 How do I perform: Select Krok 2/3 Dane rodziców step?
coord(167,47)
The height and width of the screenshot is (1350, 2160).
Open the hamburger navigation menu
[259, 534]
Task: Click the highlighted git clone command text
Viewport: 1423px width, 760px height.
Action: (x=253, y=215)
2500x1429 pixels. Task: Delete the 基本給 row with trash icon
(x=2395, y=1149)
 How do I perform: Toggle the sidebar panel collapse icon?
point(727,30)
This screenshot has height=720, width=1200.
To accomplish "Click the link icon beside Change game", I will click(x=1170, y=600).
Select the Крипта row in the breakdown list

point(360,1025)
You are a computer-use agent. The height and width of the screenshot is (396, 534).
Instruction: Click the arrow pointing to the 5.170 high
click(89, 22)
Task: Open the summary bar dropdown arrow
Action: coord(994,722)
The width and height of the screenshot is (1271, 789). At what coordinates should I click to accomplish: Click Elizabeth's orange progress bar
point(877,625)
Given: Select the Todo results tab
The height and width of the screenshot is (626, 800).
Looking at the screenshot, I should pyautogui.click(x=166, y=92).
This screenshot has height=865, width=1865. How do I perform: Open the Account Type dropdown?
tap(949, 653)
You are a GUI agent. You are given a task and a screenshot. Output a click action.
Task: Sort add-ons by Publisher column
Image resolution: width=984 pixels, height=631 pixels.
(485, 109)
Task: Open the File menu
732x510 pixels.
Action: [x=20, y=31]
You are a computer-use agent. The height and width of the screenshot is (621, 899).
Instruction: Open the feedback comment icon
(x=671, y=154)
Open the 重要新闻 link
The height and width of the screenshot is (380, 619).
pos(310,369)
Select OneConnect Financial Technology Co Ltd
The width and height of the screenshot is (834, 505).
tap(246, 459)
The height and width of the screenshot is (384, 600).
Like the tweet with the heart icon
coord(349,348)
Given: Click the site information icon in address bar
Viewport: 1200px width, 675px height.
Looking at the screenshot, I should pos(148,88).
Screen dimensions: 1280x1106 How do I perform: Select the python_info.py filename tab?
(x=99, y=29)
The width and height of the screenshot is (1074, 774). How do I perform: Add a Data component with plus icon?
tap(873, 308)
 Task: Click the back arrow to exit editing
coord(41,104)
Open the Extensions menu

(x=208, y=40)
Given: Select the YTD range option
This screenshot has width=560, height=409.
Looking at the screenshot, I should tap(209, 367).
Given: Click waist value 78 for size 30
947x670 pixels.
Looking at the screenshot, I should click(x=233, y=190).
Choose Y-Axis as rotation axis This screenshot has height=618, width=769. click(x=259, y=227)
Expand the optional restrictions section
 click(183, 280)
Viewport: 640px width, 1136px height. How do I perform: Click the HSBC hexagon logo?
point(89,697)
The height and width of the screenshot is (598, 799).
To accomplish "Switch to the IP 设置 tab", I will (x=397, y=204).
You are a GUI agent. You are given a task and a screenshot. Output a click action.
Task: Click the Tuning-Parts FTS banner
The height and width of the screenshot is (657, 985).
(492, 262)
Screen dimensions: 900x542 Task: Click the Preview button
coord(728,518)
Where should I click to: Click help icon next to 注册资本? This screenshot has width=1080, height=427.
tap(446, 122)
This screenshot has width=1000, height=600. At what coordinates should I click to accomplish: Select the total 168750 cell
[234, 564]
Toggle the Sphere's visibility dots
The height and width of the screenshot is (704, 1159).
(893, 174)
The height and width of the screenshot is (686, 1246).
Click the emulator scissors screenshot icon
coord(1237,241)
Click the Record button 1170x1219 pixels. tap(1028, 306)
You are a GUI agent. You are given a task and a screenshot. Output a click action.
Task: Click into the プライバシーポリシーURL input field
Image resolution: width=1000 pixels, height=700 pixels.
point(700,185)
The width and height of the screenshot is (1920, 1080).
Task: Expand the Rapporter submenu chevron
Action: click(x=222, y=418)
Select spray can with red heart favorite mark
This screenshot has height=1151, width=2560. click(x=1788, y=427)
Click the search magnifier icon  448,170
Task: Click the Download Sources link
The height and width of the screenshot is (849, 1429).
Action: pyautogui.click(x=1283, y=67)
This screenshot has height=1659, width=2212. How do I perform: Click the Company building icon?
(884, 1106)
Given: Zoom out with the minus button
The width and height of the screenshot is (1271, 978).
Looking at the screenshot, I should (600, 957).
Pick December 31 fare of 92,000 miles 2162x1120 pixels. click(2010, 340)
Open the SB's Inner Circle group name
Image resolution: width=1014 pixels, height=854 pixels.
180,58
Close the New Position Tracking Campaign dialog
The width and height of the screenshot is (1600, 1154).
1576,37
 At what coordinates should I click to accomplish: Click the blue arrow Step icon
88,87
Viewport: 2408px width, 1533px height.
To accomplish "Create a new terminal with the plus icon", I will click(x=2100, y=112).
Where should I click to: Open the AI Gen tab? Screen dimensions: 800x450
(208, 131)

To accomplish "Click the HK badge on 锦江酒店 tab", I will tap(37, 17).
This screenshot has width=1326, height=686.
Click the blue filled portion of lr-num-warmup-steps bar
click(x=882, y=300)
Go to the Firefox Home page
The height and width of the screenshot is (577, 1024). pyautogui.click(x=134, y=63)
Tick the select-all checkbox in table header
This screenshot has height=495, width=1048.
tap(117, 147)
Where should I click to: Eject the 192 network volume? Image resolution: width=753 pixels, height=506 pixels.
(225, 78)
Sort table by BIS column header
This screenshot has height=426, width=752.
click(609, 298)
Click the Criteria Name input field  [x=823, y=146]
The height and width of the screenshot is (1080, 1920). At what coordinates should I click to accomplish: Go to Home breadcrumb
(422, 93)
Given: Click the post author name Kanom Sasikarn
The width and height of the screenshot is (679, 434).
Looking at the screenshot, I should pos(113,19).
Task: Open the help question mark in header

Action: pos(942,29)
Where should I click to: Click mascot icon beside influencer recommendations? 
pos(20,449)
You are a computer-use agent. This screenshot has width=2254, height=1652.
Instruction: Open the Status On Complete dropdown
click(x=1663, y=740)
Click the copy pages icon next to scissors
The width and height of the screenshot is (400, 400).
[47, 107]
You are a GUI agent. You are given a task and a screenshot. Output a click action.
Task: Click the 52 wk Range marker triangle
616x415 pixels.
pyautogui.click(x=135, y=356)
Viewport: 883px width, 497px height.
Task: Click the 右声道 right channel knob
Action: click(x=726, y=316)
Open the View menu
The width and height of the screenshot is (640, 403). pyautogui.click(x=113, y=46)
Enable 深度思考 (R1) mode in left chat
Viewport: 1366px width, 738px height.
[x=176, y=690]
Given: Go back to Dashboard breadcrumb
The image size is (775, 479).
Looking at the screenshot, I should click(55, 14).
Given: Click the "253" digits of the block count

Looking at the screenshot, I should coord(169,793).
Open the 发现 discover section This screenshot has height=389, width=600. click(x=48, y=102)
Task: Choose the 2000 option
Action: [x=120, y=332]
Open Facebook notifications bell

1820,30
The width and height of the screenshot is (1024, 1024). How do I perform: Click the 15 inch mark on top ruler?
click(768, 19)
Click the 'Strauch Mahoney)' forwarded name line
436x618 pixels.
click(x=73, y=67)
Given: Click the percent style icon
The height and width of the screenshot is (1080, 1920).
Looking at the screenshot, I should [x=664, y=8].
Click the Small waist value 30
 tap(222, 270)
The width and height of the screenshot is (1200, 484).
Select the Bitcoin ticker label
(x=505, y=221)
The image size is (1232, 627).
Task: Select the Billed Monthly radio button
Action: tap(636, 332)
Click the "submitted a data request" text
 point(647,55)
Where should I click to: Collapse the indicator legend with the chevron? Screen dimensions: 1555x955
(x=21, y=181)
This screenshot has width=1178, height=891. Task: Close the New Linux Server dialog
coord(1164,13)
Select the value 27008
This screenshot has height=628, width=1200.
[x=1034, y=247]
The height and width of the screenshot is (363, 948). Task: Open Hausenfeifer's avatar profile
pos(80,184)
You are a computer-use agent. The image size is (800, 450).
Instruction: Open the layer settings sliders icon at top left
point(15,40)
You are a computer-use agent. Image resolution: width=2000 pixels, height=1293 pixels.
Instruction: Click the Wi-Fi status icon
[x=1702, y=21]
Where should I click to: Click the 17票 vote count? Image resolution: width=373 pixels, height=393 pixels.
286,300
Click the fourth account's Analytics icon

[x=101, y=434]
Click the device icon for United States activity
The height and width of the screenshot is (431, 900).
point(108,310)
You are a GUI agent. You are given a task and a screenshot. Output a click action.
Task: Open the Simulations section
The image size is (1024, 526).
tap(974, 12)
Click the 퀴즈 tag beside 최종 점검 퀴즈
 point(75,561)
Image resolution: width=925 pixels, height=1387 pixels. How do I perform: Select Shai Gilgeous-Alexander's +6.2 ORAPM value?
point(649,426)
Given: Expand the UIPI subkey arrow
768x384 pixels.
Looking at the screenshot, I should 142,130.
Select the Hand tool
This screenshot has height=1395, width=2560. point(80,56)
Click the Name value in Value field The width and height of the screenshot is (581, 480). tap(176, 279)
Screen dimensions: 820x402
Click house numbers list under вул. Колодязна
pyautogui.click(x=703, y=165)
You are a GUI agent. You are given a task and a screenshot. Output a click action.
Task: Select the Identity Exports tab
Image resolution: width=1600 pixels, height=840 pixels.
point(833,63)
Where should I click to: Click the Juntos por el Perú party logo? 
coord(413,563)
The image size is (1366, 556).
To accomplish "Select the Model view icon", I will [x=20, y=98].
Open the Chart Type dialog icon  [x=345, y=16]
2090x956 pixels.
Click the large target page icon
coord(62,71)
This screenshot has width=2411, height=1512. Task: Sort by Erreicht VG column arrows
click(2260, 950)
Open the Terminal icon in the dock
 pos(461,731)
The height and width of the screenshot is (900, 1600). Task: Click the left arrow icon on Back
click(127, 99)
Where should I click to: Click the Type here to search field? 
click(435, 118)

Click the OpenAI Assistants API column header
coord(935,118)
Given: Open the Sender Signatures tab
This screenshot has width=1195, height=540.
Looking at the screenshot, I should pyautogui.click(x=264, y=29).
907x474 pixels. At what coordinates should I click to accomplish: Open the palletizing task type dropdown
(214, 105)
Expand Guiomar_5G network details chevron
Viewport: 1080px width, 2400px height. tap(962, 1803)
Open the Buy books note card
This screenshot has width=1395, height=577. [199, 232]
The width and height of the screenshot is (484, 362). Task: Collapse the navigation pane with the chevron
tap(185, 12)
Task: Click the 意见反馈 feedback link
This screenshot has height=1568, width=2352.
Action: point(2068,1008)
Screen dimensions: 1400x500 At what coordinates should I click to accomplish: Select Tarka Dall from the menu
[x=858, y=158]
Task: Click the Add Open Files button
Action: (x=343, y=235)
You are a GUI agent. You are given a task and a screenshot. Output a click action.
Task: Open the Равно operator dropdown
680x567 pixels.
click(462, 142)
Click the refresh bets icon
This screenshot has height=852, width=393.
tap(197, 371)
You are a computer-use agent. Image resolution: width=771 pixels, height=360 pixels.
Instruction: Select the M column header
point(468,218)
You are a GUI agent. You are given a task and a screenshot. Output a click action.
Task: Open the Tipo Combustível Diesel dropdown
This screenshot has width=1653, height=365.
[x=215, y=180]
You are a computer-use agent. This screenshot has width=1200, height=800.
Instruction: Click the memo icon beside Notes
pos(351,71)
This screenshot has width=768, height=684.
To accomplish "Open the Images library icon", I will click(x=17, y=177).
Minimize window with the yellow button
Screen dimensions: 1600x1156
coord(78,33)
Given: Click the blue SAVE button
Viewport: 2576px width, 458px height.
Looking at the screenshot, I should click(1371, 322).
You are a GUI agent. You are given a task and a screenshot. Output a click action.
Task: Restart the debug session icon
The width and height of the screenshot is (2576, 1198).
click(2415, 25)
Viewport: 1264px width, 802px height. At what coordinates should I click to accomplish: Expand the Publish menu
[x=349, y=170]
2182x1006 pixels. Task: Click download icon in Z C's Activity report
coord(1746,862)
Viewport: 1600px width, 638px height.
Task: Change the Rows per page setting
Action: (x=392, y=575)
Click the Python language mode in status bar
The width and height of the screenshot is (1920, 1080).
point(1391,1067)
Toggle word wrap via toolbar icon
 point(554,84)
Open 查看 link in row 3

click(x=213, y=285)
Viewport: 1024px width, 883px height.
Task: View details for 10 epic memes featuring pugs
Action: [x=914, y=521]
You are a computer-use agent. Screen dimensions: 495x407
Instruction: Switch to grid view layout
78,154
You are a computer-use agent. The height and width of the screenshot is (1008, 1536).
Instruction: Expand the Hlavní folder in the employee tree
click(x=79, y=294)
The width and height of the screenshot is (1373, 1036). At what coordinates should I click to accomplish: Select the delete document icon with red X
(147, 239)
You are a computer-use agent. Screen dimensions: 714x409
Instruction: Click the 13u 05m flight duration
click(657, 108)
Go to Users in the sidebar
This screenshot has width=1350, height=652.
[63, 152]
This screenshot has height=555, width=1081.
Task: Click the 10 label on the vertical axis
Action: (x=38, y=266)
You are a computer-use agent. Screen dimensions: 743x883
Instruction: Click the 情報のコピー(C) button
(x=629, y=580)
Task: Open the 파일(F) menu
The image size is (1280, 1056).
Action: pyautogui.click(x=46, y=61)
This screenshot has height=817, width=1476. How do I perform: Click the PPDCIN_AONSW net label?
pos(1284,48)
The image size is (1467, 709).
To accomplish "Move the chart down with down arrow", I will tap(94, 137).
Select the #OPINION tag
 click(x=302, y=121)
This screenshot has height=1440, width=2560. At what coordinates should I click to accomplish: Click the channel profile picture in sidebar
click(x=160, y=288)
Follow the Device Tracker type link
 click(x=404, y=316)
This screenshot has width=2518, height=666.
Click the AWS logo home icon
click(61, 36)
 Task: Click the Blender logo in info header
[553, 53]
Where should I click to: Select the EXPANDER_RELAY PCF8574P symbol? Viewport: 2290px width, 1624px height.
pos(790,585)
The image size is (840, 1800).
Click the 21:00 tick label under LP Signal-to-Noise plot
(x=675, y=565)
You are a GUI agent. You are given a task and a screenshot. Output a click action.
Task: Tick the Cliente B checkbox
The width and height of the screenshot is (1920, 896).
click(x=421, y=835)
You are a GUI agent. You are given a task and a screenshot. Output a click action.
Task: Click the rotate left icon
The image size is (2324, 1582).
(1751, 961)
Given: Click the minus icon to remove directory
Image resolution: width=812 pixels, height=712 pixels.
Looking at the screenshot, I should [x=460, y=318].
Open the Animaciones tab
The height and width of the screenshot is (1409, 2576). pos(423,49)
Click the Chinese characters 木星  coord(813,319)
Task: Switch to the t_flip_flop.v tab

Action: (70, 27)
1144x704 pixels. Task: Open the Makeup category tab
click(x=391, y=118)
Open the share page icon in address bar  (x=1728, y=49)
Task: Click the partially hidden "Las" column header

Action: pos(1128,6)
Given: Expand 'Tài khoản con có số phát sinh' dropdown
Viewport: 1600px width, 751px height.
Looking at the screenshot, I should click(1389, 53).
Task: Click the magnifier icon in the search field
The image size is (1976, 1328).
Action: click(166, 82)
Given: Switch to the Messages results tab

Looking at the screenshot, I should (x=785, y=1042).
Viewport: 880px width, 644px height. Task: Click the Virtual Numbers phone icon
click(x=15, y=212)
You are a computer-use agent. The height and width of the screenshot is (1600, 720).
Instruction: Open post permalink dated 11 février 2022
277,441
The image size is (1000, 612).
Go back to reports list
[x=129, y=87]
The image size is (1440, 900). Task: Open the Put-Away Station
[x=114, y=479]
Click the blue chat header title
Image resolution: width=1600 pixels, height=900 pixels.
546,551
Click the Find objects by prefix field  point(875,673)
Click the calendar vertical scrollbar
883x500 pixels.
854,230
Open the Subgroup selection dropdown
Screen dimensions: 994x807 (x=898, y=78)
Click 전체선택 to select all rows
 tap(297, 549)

## Your objective
Pull out every line of the entries above that contains the word "blue", and copy each one in full.

## Exercise result
 At what coordinates should I click to accomplish: Click the blue arrow Step icon
Click the blue filled portion of lr-num-warmup-steps bar
Given: Click the blue SAVE button
Click the blue chat header title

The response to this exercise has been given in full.